The “day of reckoning” has now arrived. And because “it is only by understanding how we arrived at this moment that we’ll be able to lift ourselves out of this predicament,” Obama has come to redeem us with his far-seeing program of universal, heavily nationalized health care; a cap-and-trade tax on energy; and a major federalization of education with universal access to college as the goal.
Amazing. As an explanation of our current economic difficulties, this is total fantasy. As a cure for rapidly growing joblessness, a massive destruction of wealth, a deepening worldwide recession, this is perhaps the greatest non sequitur ever foisted upon the American people.
At the very center of our economic near-depression is a credit bubble, a housing collapse and a systemic failure of the entire banking system. One can come up with a host of causes: Fannie Mae and Freddie Mac pushed by Washington (and greed) into improvident loans, corrupted bond-ratings agencies, insufficient regulation of new and exotic debt instruments, the easy money policy of Alan Greenspan’s Fed, irresponsible bankers pushing (and then unloading in packaged loan instruments) highly dubious mortgages, greedy house-flippers, deceitful homebuyers.
The list is long. But the list of causes of the collapse of the financial system does not include the absence of universal health care, let alone of computerized medical records. Nor the absence of an industry-killing cap-and-trade carbon levy. Nor the lack of college graduates. Indeed, one could perversely make the case that, if anything, the proliferation of overeducated, Gucci-wearing, smart-ass MBAs inventing ever more sophisticated and opaque mathematical models and debt instruments helped get us into this credit catastrophe in the first place.
And as to why the market is plunging? Ask the investors:
BusinessWeek interviewed a wide array of investment professionals, and many said the first six weeks of the Obama Administration have soured their outlook on the stock market…

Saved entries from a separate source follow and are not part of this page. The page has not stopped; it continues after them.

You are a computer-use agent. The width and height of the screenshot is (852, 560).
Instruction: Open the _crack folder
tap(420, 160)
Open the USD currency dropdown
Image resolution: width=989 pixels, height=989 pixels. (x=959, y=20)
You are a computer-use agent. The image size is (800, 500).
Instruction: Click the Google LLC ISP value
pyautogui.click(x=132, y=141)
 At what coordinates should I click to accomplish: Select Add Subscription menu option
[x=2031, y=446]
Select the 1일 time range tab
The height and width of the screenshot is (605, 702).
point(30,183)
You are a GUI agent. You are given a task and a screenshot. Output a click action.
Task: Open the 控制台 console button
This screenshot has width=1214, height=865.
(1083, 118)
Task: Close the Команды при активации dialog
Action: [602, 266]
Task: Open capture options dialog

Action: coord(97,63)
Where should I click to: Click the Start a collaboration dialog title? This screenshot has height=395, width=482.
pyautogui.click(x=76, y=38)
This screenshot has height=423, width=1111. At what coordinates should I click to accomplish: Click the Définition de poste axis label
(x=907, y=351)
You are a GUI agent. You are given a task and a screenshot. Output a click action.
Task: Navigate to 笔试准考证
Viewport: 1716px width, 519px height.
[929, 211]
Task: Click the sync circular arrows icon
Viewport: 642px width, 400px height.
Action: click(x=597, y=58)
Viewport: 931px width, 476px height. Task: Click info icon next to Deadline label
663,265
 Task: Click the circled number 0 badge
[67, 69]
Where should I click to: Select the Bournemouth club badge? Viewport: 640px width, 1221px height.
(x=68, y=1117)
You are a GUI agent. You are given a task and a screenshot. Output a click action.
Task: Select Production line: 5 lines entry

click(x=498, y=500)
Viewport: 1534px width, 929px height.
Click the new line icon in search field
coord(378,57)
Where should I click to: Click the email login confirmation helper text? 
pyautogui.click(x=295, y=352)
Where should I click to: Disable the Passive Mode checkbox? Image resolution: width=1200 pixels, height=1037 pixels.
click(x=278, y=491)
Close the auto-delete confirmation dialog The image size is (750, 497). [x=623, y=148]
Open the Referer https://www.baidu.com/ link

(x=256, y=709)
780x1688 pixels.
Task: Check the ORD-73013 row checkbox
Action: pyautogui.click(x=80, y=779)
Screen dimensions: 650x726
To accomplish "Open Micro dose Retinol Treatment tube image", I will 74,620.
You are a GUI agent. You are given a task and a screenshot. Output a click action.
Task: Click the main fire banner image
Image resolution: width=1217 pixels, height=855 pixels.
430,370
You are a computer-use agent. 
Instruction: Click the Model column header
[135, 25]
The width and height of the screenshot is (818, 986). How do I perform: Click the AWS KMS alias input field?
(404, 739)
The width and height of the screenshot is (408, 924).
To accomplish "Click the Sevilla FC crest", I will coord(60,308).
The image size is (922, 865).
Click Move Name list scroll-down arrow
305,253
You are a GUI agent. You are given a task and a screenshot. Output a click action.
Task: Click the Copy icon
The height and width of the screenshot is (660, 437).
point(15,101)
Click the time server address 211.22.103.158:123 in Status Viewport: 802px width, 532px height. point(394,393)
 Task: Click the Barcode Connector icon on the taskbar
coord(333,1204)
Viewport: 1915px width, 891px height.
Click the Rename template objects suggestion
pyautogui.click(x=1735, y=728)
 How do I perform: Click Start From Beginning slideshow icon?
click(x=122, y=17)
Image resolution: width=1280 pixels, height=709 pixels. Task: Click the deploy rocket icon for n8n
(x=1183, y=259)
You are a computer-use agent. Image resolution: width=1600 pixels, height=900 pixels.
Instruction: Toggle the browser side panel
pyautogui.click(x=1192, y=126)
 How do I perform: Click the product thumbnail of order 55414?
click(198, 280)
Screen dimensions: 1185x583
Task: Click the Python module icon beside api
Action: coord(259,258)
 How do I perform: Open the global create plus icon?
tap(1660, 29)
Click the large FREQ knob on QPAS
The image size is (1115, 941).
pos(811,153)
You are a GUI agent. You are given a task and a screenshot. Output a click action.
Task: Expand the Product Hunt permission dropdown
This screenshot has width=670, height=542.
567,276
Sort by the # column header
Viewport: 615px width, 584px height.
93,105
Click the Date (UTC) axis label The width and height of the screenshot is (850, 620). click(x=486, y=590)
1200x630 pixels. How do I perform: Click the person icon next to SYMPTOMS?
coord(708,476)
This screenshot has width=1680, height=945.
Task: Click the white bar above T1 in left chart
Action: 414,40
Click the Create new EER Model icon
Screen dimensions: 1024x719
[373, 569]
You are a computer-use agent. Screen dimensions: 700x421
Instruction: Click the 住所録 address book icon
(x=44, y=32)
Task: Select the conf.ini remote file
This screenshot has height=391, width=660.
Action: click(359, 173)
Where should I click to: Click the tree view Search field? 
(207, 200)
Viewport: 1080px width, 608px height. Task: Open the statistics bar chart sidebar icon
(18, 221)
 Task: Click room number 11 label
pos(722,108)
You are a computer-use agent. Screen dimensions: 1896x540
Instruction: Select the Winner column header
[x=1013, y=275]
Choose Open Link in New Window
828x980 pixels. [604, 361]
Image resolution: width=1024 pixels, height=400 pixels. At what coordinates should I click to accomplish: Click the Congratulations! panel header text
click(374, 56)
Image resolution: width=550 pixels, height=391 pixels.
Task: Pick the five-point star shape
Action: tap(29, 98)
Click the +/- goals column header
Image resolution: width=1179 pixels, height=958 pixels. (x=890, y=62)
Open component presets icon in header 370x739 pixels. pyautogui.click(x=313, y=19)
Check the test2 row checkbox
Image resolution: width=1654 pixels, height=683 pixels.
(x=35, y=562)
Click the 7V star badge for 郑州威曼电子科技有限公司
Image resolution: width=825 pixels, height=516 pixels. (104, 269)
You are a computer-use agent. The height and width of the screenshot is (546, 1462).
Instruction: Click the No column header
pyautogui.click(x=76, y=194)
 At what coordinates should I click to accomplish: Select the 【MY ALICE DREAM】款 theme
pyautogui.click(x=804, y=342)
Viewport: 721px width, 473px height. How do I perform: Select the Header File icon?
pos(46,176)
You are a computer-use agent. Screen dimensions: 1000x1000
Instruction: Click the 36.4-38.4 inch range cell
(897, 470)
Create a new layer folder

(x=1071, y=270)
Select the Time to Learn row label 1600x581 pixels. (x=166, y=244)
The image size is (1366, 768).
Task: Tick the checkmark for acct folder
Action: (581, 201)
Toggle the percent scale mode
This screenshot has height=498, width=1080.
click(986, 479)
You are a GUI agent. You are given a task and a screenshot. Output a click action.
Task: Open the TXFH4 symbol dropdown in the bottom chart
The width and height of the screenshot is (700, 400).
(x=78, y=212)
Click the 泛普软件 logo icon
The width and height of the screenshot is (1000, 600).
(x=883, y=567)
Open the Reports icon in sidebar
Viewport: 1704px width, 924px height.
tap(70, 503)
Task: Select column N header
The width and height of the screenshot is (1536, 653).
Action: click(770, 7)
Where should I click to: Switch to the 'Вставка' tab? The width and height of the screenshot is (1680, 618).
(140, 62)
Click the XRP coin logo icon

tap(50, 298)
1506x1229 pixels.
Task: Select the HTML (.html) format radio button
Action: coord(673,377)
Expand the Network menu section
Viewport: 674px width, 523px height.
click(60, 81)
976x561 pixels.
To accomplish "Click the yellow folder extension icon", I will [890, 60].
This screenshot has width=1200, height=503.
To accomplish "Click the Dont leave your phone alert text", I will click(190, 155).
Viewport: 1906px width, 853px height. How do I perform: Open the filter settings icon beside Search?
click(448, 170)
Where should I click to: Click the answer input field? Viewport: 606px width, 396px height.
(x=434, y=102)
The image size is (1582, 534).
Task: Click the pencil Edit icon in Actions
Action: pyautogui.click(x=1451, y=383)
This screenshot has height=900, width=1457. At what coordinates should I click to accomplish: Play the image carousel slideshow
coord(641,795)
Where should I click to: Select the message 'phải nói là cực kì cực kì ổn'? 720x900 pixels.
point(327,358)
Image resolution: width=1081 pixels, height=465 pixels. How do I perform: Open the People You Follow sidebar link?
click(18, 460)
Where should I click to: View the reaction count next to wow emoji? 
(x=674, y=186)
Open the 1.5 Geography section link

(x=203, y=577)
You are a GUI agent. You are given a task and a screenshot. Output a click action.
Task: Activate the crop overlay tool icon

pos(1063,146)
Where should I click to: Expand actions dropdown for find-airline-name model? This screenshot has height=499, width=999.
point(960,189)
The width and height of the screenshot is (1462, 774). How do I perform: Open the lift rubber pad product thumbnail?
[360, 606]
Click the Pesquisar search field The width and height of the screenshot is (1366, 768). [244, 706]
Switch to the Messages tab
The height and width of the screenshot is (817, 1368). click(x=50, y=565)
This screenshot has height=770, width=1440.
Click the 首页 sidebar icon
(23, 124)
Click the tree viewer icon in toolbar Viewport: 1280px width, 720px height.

…”The basic agenda of Obama’s Administration is going to be more leftist and less centrist than I had anticipated,” says John Merrill, chief investment officer at Tanglewood Wealth Management in Houston.
They’re shocked, shocked. Fools.
[Update a few minutes later]
More investor non-confidence from Silicon Valley.
And is it time for Geithner to go? As she notes, it’s really Obama’s fault for not staffing Treasury. I think that the Obamaniacs are discovering that governing is a lot harder, and a lot less fun, than campaigning. So they revert to campaigning and (among other things) demonizing the opposition.